Records for this exercise ▸
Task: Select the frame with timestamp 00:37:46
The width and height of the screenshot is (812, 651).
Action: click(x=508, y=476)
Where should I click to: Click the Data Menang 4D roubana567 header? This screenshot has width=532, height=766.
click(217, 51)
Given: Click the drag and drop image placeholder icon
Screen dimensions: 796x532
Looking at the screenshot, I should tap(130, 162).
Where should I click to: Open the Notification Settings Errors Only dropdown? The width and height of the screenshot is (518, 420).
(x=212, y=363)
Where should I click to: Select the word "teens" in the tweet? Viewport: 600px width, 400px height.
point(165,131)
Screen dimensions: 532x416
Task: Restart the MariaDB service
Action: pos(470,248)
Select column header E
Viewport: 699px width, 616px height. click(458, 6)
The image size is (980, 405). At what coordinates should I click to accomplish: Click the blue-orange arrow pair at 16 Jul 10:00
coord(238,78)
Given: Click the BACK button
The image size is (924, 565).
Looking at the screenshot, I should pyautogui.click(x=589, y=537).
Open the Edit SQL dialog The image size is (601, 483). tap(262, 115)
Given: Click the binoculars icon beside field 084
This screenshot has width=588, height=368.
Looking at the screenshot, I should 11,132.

Exercise ▸ Beginning with the line that has "Where should I click to: Open", set down every line of the entries above through the final one, unchanged.

Task response ▸
Where should I click to: Open the Notification Settings Errors Only dropdown? The width and height of the screenshot is (518, 420).
(x=212, y=363)
Where should I click to: Select the word "teens" in the tweet? Viewport: 600px width, 400px height.
point(165,131)
Screen dimensions: 532x416
Task: Restart the MariaDB service
Action: pos(470,248)
Select column header E
Viewport: 699px width, 616px height. click(458, 6)
The image size is (980, 405). At what coordinates should I click to accomplish: Click the blue-orange arrow pair at 16 Jul 10:00
coord(238,78)
Given: Click the BACK button
The image size is (924, 565).
Looking at the screenshot, I should pyautogui.click(x=589, y=537).
Open the Edit SQL dialog The image size is (601, 483). tap(262, 115)
Given: Click the binoculars icon beside field 084
This screenshot has width=588, height=368.
Looking at the screenshot, I should 11,132.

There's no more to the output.